Logo

2. Hukuk Dairesi2023/2286 E. 2023/1871 K.

Yapay Zeka Özeti

Uyuşmazlık: Boşanma davasında hükmedilen maddi ve manevi tazminat miktarı ile baba ve çocuk arasında belirlenen kişisel ilişki süresinin uygunluğu.

Gerekçe ve Sonuç: Dosya kapsamına göre, bozma kararına uygun olarak hükmedilen tazminat miktarı ve kişisel ilişki süresinin hukuka uygun olduğu değerlendirilerek Bölge Adliye Mahkemesi kararının onanmasına karar verilmiştir.

Karar Metni

"İçtihat Metni"

İNCELENEN KARARIN

MAHKEMESİ : ... Bölge Adliye Mahkemesi 2. Hukuk Dairesi

Taraflar arasında İlk Derece Mahkemesinde görülen ve istinaf incelemesinden geçen boşanma davasında verilen karar hakkında yapılan temyiz incelemesi sonucunda, Dairece Bölge Adliye Mahkemesi kararının kısmen bozulmasına, kısmen onanmasına karar verilmiştir.

Bölge Adliye Mahkemesince bozmaya uyularak yeniden yapılan yargılama sonucunda; kadın lehine maddi ve manevi tazminata hükmedilmiş, ortak çocuk ile baba arasında kişisel ilişki yönünden yeniden hüküm kurulmuştur.

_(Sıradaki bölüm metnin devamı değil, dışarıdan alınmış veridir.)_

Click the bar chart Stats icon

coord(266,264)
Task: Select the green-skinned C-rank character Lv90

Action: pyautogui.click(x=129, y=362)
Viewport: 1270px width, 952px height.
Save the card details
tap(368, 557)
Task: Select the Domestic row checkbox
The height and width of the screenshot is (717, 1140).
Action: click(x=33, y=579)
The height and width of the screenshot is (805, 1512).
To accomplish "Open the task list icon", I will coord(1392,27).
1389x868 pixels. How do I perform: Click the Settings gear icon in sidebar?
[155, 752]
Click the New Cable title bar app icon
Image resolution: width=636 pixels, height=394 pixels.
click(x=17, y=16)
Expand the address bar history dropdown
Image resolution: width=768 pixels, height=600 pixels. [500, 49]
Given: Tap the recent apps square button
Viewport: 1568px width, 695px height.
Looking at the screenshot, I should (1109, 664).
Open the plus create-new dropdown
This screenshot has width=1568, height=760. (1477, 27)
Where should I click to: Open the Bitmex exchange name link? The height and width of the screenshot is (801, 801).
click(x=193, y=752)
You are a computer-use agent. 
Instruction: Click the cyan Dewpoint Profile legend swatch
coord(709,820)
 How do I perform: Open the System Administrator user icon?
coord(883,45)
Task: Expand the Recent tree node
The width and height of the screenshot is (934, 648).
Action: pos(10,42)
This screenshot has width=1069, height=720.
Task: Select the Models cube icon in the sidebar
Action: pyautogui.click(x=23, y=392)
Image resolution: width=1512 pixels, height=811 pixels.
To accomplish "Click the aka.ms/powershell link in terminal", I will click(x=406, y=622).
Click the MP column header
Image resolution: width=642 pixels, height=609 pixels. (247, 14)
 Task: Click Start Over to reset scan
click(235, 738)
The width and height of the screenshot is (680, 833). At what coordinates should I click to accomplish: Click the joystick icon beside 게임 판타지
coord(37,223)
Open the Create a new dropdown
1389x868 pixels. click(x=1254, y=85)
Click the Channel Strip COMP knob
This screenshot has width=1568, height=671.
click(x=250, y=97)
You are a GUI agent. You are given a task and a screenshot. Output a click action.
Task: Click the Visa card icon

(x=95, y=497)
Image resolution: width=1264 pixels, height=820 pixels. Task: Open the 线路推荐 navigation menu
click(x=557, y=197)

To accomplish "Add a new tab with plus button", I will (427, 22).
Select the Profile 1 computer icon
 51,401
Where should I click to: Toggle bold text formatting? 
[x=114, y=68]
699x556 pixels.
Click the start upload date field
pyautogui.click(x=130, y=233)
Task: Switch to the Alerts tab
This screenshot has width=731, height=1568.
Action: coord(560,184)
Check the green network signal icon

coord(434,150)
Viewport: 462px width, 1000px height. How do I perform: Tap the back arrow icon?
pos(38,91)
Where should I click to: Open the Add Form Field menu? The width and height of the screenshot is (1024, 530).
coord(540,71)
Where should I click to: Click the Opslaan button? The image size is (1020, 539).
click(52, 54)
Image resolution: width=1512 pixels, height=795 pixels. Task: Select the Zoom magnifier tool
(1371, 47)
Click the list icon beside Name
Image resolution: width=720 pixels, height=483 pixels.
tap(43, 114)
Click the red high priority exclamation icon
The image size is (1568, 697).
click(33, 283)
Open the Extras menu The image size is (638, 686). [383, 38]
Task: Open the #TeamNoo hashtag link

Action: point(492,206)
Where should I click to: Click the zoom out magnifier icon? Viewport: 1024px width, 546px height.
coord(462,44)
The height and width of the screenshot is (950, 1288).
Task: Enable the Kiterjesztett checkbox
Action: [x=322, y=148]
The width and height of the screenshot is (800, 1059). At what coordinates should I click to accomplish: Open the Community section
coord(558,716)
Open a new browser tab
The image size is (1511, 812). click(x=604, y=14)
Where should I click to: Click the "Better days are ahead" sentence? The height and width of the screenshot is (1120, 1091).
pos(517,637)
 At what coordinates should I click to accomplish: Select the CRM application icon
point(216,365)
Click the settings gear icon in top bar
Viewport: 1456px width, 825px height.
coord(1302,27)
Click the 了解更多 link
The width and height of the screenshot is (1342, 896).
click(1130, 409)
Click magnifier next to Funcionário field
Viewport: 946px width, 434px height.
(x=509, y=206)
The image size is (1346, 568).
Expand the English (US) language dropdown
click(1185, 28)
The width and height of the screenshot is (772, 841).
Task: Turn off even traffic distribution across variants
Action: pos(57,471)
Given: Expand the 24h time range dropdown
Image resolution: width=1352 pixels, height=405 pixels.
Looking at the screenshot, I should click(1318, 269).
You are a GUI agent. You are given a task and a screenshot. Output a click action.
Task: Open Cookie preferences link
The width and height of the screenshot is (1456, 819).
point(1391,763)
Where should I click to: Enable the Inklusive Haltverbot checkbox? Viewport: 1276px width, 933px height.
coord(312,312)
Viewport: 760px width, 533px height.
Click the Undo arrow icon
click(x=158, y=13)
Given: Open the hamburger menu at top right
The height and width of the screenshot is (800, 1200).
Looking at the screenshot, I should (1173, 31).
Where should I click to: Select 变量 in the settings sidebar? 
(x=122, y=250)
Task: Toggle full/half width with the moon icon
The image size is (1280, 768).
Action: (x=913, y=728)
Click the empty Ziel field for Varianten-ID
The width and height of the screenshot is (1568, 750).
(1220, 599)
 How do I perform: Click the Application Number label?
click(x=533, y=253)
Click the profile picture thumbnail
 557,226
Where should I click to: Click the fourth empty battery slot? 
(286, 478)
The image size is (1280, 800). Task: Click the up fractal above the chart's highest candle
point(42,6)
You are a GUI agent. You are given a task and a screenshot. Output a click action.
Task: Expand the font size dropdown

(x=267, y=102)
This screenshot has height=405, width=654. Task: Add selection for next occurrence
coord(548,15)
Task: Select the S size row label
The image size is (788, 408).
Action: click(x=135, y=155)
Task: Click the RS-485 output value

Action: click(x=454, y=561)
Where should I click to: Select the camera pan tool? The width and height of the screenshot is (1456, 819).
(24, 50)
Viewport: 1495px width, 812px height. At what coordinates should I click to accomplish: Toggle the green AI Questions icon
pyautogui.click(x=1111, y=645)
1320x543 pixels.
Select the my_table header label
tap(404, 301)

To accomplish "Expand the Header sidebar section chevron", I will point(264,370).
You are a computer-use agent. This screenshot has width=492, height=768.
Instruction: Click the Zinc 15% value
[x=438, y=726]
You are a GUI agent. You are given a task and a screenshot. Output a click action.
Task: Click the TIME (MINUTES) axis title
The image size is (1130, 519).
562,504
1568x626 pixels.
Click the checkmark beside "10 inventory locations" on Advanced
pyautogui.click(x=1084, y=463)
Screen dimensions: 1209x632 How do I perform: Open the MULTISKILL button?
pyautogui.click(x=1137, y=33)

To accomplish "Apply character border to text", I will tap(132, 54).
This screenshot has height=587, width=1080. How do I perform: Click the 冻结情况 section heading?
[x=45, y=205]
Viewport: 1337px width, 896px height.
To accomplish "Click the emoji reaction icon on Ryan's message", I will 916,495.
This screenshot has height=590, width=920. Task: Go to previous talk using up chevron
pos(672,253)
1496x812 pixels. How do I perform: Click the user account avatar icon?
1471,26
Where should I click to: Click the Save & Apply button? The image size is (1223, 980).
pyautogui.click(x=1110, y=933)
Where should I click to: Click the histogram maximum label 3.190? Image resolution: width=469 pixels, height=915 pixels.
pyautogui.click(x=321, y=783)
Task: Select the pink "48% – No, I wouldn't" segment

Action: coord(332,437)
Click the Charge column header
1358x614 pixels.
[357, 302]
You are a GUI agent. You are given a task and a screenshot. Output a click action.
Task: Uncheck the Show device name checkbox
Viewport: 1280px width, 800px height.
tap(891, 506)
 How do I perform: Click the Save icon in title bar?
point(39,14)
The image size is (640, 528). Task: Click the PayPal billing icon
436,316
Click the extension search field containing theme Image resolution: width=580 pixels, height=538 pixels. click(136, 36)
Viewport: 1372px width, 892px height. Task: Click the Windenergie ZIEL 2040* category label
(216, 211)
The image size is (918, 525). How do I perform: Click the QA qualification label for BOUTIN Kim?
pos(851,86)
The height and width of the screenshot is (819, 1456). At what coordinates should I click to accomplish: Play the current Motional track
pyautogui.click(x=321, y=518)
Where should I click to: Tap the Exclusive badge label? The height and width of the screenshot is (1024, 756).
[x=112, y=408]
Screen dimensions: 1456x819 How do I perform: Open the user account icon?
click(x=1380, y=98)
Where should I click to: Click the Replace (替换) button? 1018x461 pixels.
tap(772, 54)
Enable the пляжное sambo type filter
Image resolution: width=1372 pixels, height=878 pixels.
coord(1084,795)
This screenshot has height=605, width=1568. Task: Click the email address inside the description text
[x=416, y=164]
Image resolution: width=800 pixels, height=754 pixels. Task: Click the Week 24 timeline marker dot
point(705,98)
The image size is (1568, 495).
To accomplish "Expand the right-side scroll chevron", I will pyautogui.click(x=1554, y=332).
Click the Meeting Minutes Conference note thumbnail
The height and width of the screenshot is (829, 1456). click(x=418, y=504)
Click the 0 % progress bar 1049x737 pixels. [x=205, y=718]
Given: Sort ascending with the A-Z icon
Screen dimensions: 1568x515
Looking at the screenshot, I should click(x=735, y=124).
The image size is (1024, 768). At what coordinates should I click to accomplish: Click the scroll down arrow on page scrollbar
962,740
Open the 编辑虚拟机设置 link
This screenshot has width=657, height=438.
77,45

Bölge Adliye Mahkemesi kararı davalı- davacı erkek vekili tarafından temyiz edilmekle; kesinlik, süre, temyiz şartı ve diğer usul eksiklikleri yönünden yapılan ön inceleme sonucunda, temyiz dilekçesinin kabulüne karar verildikten ve Tetkik Hâkimi tarafından hazırlanan rapor dinlendikten sonra dosyadaki belgeler incelenip gereği düşünüldü:

I. DAVA

Davacı- davalı kadın vekili dava dilekçesinde özetle; evlilik birliğinin sarsılması sebebiyle tarafların boşanmalarına, ortak çocuğun velâyetinin müvekkiline verilmesine, çocuk için aylık 500,00 TL tedbir ve iştirak nafakasına, müvekkili lehine aylık 1.000,00 TL tedbir ve yoksulluk nafakasına, 100.000,00 TL maddi ve 100.000,00 TL manevi tazminata karar verilmesini talep ve dava etmiştir.

II. CEVAP

Davalı- davacı erkek vekili birleşen dava dilekçesinde özetle; evlilik birliğinin sarsılması sebebiyle tarafların boşanmalarına, ortak çocuğun velâyetinin müvekkiline verilmesine, müvekkili lehine yasal faiziyle birlikte 150.000,00 TL maddi ve 200.000,00 TL manevi tazminata karar verilmesini talep ve dava etmiştir.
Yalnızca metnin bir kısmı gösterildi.